Размер шрифта
-
+

Александр Островский - стр. 6

Драматург родился и вырос в самобытном и обособленном уголке города – Замоскворечье. Здесь на каждой улице, в каждом закоулке гудели в праздник колокола церквей. Островский принадлежал по рождению к среде небогатого духовенства. Воспитанником Духовной академии, выбившимся в чиновники, был отец Островского, дочерью просвирни была его мать, священником был его дед по отцу, пономарем – дед по матери, с церковным причтом были связаны его многочисленные дядюшки и тетушки.

Низшее «белое» духовенство – несановное, небогатое, образом жизни и достатком мало отличавшееся от своих прихожан, сливалось со средой простолюдинов. Слов нет, в доме дьякона или приходского священника не редкость было встретиться с темнотой, нечистоплотностью, корыстью, но здесь же, в этих семьях, в поколениях «детей» рождались заглушенные до времени порывы к просвещению, широкой деятельности на благо народа. Из этой среды выйдут Добролюбов, Помяловский, Пыпин. Островский тоже предвестник и родня этой разночинной демократической среды.

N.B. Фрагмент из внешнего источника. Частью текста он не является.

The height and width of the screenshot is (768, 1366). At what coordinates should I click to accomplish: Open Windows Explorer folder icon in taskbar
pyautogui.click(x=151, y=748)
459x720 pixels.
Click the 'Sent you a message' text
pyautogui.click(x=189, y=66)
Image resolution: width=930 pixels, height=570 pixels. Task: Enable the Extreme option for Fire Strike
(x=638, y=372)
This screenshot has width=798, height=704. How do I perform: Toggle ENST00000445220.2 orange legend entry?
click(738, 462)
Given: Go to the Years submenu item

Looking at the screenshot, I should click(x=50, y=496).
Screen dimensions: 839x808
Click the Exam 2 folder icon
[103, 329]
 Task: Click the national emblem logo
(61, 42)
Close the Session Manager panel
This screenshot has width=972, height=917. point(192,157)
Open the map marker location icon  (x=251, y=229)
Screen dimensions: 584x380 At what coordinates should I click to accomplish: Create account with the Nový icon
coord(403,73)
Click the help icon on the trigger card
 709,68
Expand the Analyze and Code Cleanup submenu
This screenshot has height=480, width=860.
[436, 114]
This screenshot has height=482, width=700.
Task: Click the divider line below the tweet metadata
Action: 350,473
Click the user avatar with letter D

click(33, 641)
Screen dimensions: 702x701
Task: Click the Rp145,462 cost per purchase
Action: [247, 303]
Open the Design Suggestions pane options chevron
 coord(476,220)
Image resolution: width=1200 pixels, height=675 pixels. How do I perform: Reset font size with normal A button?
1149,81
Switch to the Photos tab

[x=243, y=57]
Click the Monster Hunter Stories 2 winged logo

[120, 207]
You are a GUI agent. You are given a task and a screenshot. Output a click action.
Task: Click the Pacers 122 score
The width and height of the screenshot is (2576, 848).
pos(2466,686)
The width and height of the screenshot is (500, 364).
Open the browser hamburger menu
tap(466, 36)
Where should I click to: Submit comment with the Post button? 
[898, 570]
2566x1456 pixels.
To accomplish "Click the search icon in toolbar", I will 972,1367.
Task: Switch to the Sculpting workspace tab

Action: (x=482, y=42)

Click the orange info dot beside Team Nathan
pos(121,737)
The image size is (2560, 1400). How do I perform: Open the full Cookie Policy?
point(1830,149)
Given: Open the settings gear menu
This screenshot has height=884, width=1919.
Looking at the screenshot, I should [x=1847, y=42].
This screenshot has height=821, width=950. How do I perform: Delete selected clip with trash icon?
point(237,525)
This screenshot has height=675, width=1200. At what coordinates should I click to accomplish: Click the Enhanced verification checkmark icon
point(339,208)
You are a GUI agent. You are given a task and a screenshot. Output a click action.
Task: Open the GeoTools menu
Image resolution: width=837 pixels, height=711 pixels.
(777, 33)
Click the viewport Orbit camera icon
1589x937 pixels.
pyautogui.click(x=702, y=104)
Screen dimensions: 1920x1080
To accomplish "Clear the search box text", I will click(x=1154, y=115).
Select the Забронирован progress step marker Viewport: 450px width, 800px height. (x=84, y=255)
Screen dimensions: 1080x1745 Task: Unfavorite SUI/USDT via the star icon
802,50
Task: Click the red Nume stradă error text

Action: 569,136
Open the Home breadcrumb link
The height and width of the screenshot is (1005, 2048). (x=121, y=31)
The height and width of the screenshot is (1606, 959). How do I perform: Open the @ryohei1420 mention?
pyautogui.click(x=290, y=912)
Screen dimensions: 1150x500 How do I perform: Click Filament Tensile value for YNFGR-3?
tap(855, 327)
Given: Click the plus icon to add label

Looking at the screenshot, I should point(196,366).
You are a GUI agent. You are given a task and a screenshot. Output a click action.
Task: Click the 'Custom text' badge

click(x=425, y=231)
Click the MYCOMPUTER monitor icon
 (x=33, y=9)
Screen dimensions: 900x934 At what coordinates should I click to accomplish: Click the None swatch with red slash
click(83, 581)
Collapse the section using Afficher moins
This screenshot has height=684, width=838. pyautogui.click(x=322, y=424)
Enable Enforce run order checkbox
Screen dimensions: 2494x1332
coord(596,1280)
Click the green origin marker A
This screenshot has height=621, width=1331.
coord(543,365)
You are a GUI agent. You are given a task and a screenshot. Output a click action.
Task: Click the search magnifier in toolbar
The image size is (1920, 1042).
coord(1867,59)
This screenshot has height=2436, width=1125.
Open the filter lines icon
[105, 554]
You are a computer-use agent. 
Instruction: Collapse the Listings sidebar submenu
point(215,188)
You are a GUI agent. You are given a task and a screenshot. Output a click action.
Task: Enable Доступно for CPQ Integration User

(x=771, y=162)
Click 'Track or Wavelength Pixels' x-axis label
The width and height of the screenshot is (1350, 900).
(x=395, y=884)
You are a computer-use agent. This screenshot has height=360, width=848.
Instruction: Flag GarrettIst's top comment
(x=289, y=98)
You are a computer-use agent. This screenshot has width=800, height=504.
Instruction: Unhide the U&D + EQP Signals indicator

Если заглянуть поглубже в родословную Островских, мы узнаем, что родом они из Костромской земли. В селе Остров Нерехтского уезда, по преданию, жили его предки, откуда и пошла фамилия Островских[8]. Род отнюдь не аристократический, уходящий корнями в сельщину, в земщину, и известный вглубь разве что на два-три колена. (Недавно открытый искусствоведами замечательный портретист XVIII века Григорий Островский – тоже костромич.)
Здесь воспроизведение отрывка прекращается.